Many factors have contributed to the massive Everything Bubble. The central banks are contributing to the largest bubble we’ve ever seen. Still, the Fed pumps it up even more, each time they go into one of their money printing frenzies.

One of the nasty byproducts of bubbles is the tremendous distortions in the market they create. Capital is misallocated for years until a crash ultimately happens. The mother of all bubbles, the Everything Bubble, will cause the most significant financial calamity of the 21st Century. The truly immoral part is its negative impact on later generations. The younger generation will struggle to pay off a massive debt they didn’t create.

The value of gold has demonstrated resilience in highly adverse environments. Many investors are frustrated that gold hasn’t performed better than it has. Although gold went down a few times between 2013 and 2016, it bounced back every time.
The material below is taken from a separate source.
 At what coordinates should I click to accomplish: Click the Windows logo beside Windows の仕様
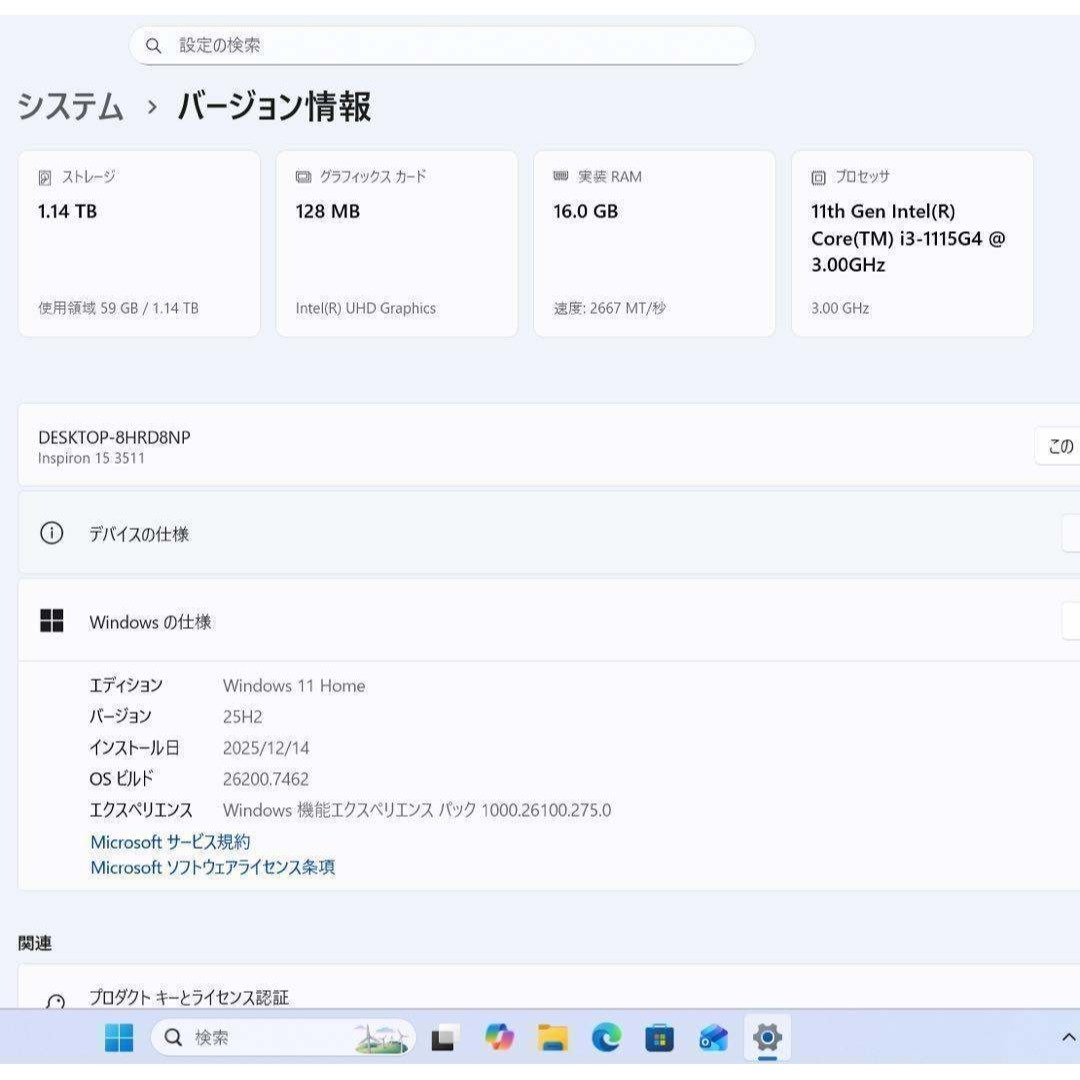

People should change how they think about gold and remember that the precious metal has maintained its resilience through monetary collapses and will continue to do so. As an insurance policy, gold is a store of value and not an asset to drive returns. The worse things get, the better gold will perform.

Investors must understand that gold is a store of value and not an investment like a stock. Look at inflation as an example. When inflation increases, the purchasing power of the money you have decreased. With a 10% inflation rate, something that costs $1.00 will now cost you $1.10. You would need more currency to buy the same goods. Since gold holds its value, you can offset the loss of purchasing power of your dollars by investing in gold.

Gold prices usually increase when the economy weakens as investors flock to the mainstay of all safe-haven assets.

Gold is a universal indicator of economic health. Gold is a foundational asset for countries and central banks. Even though no country is on the gold standard today, many countries still hold large reserves of gold in case of economic collapse. Despite financial circumstances, gold works as a source of trust because it has no credit or counter-party concerns. Banks use it to hedge against loans made to their government.

The Saint-Gaudens Double Eagle is a classic coin and is considered the premier numismatic gold coin of US coinage. They were minted and released for circulation between 1907 and 1933 when President Roosevelt ordered the confiscation of gold. The Saint-Gaudens Double Eagles seen on the market today are the survivors from that era. Saint-Gaudens Double Eagles are rare.

The Double Eagle is a coin with a face value of $20. The first double eagles were Gold Liberty coins circulated in 1850. President Teddy Roosevelt commissioned Augustus Saint-Gaudens, the most famous sculptor of the era, to create new designs for American coinage.